Instructions for the task: Extract each line from the records below that contains the string "Find". The match is case-sensitive.

Source data:
++++

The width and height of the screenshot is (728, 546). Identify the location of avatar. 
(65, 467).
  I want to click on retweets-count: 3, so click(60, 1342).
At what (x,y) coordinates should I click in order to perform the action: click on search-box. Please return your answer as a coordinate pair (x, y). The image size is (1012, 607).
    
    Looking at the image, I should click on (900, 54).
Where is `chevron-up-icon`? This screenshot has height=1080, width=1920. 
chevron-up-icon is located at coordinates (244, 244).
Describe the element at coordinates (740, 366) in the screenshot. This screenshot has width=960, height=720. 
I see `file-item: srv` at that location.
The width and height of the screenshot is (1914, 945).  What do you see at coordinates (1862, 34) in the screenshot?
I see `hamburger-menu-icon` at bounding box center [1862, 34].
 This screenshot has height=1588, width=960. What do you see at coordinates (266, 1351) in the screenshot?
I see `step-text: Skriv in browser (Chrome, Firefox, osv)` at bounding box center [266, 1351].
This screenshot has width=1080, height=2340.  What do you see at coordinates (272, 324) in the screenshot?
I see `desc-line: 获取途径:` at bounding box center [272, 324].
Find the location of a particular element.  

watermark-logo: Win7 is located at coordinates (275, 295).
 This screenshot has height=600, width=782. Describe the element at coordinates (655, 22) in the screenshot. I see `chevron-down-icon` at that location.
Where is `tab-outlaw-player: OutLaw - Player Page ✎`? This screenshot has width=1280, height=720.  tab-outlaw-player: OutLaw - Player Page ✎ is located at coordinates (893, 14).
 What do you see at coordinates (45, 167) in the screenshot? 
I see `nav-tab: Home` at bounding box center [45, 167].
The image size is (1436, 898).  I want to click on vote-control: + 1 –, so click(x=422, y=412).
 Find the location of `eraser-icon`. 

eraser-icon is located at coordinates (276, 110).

++++

Expected answer:
Find the location of a particular element.  
 Find the location of `eraser-icon`. 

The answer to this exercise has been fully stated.